• _The task_:
Rewrite the data below with each "screenshot" swapped for "capture" and all other text unchanged, leaving out the pictures.

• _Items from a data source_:
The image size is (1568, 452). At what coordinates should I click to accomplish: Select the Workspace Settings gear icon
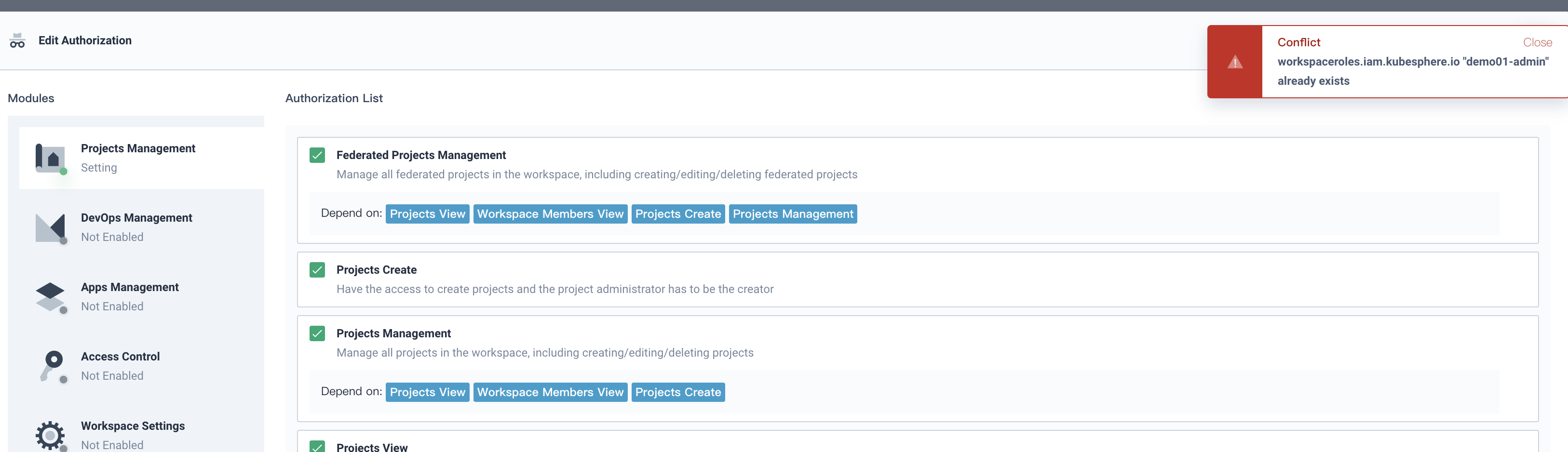51,436
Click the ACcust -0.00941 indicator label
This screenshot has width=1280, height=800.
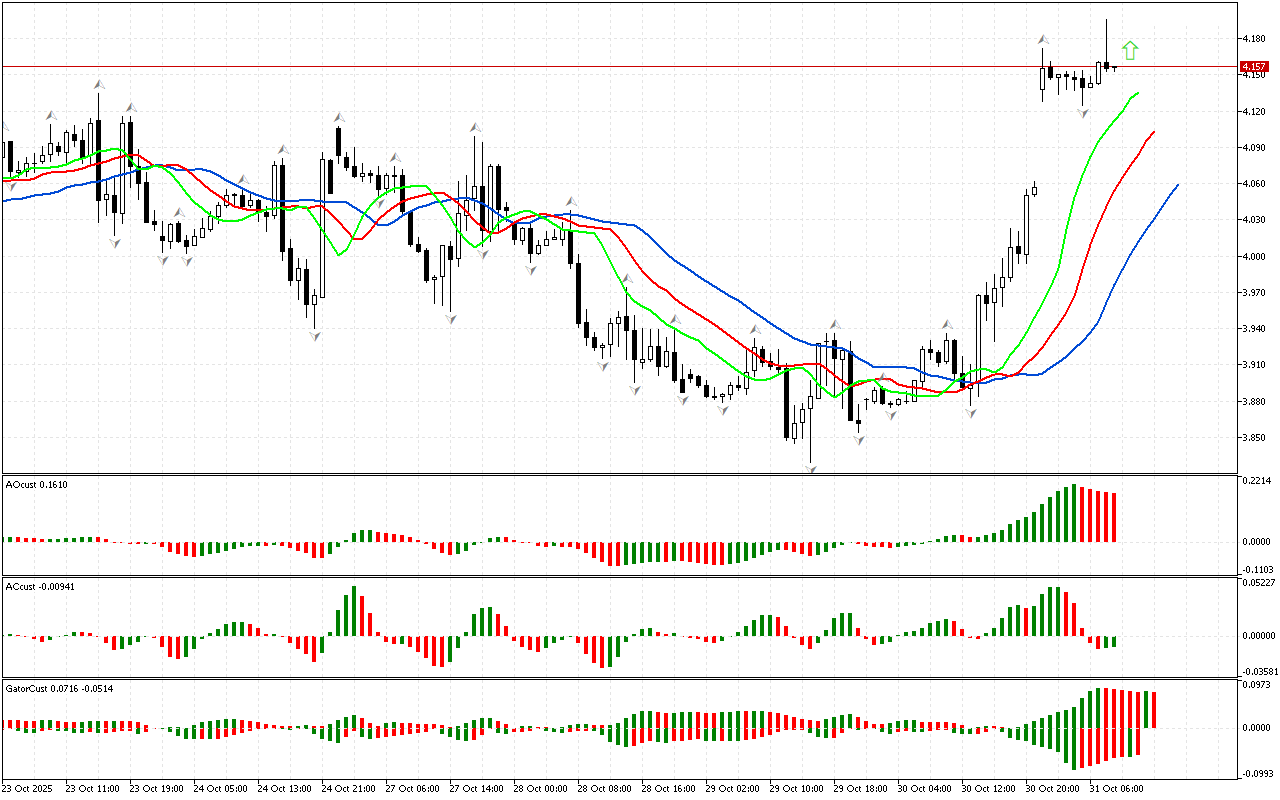[x=41, y=586]
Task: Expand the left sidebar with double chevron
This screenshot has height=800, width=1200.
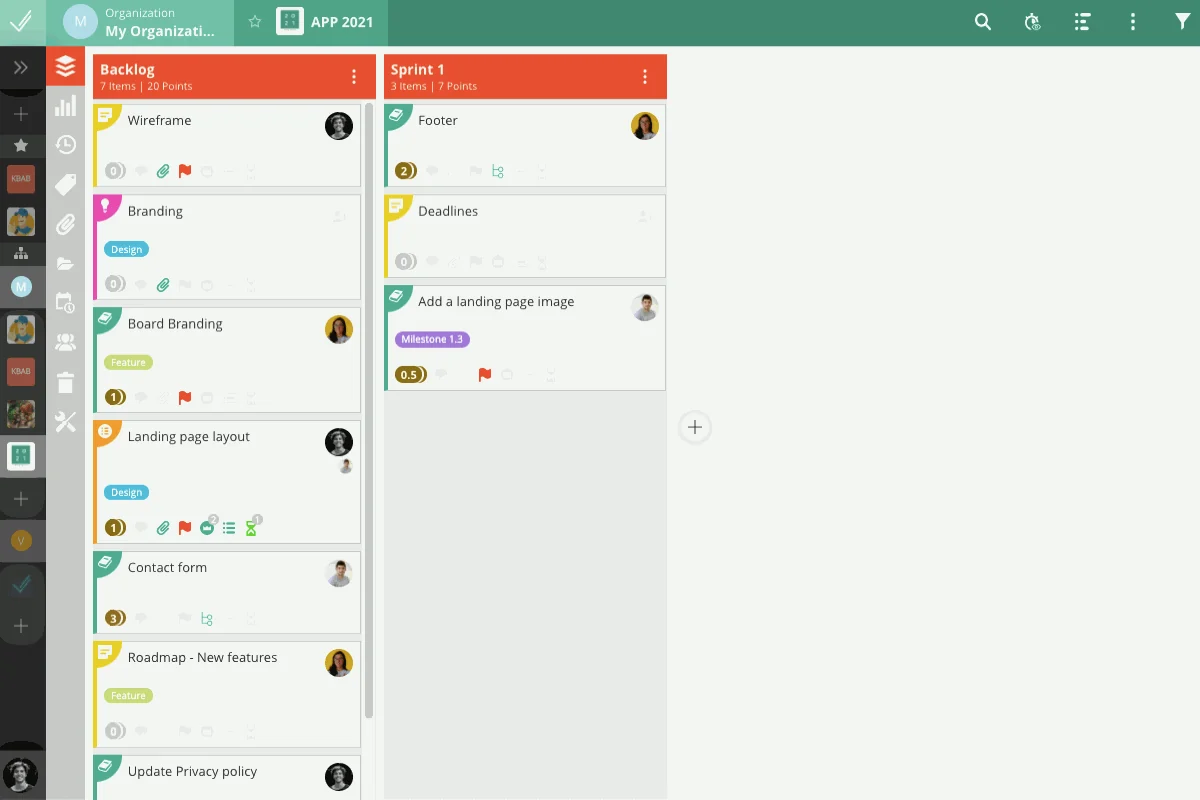Action: tap(21, 68)
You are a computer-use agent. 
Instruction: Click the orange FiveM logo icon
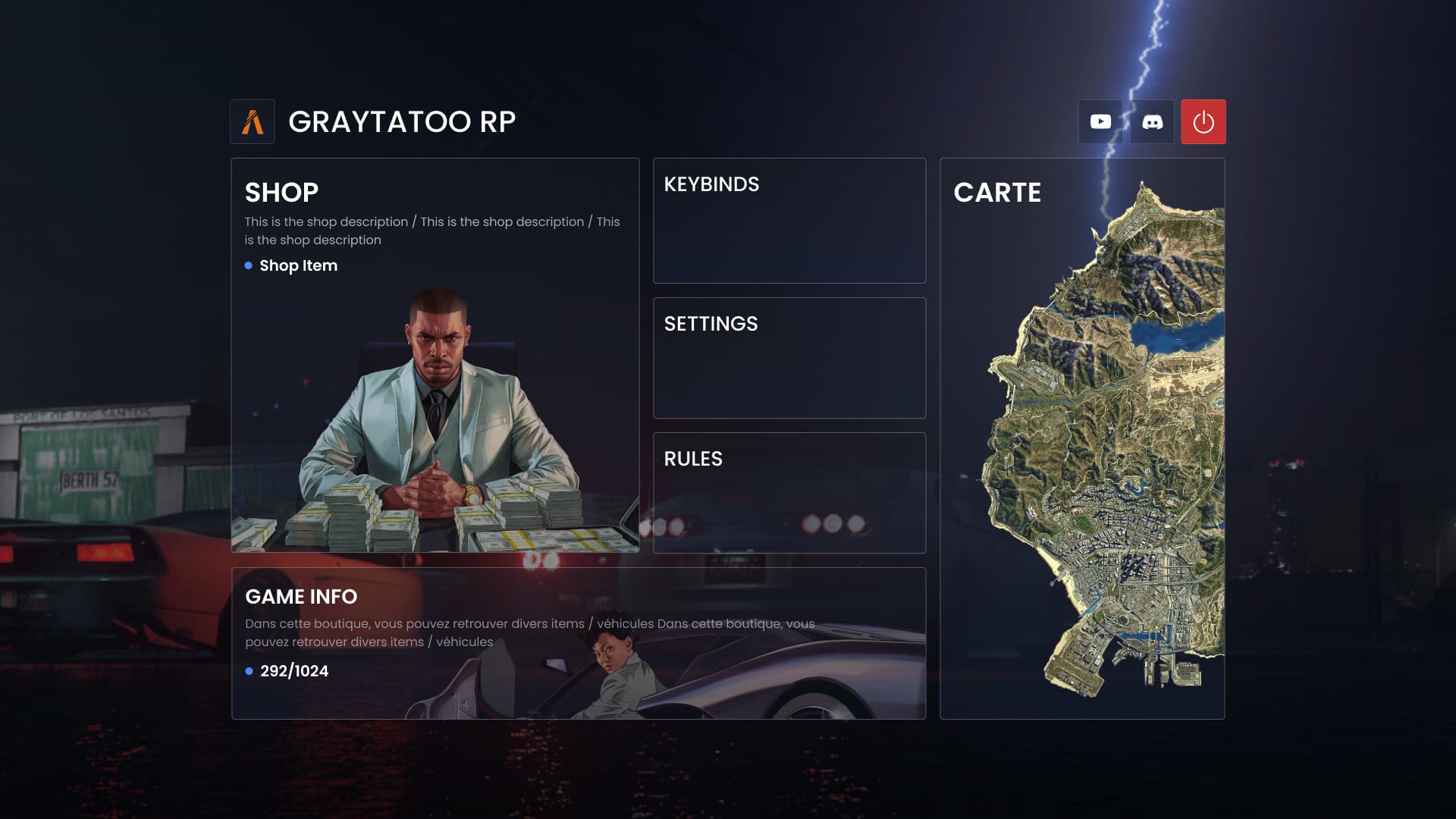point(253,121)
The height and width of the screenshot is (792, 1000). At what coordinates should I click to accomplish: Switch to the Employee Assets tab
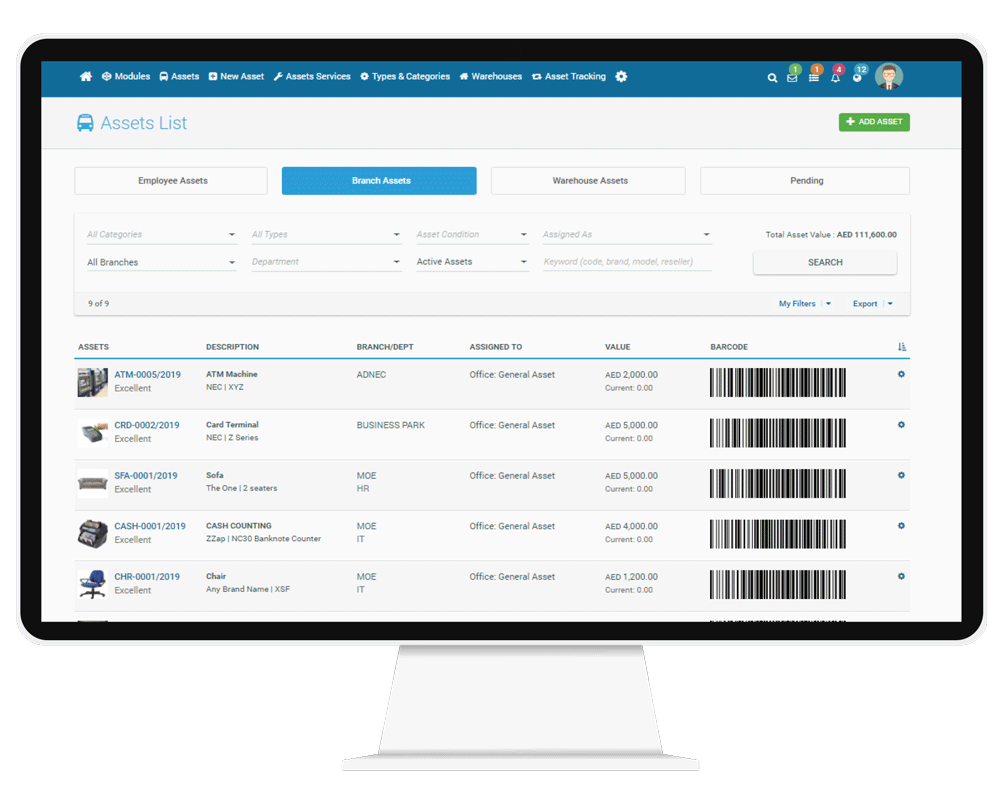tap(172, 181)
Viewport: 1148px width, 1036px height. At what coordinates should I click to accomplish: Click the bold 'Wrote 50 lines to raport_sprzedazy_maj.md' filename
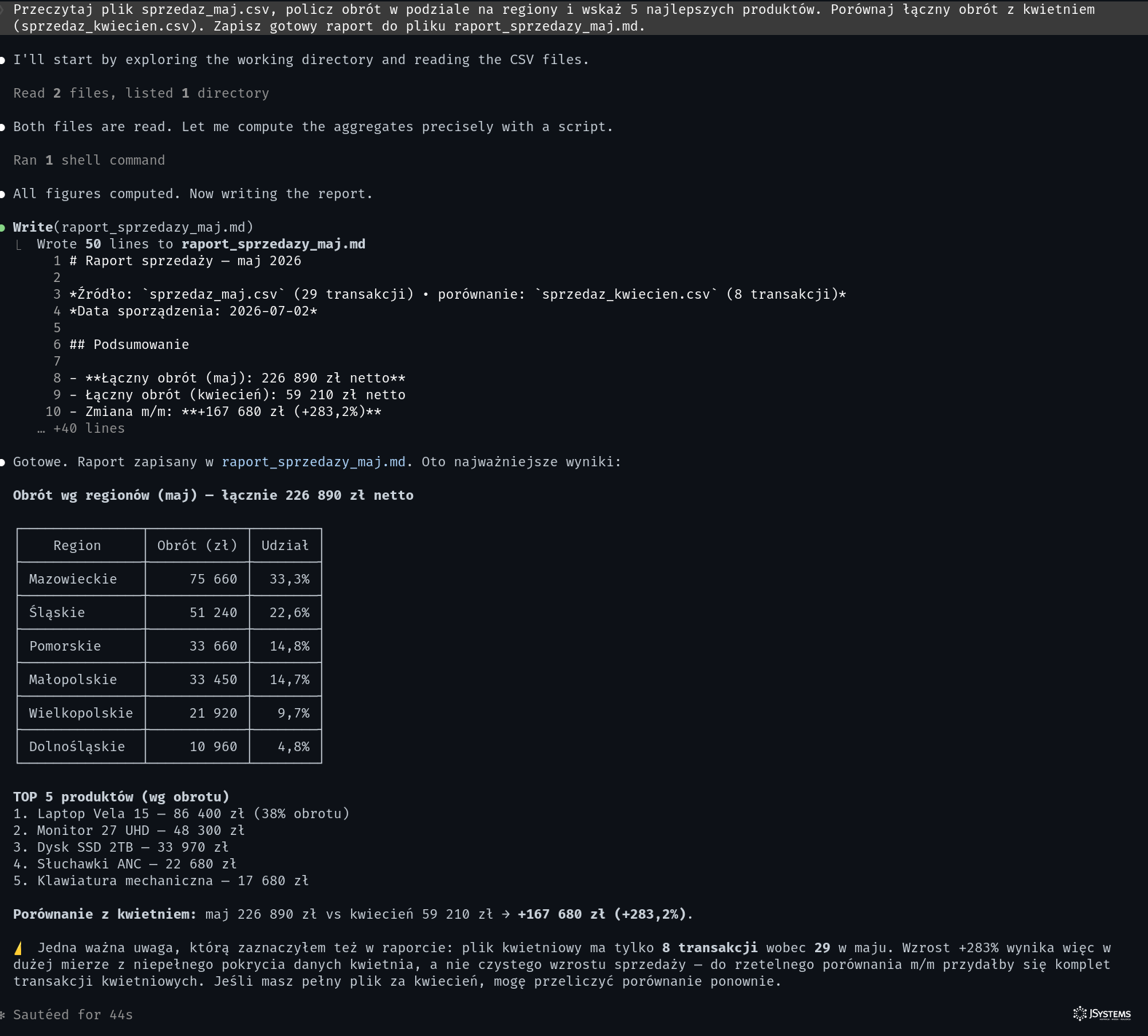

• _Result of this exercise_:
The image size is (1568, 452). At what coordinates should I click to accomplish: Select the Workspace Settings gear icon
51,436
Click the ACcust -0.00941 indicator label
This capture has width=1280, height=800.
[x=41, y=586]
Task: Expand the left sidebar with double chevron
This capture has height=800, width=1200.
Action: tap(21, 68)
You are a computer-use agent. 
Instruction: Click the orange FiveM logo icon
point(253,121)
The height and width of the capture is (792, 1000). At what coordinates should I click to accomplish: Switch to the Employee Assets tab
tap(172, 181)
Viewport: 1148px width, 1036px height. At what coordinates should I click to accomplish: Click the bold 'Wrote 50 lines to raport_sprzedazy_maj.md' filename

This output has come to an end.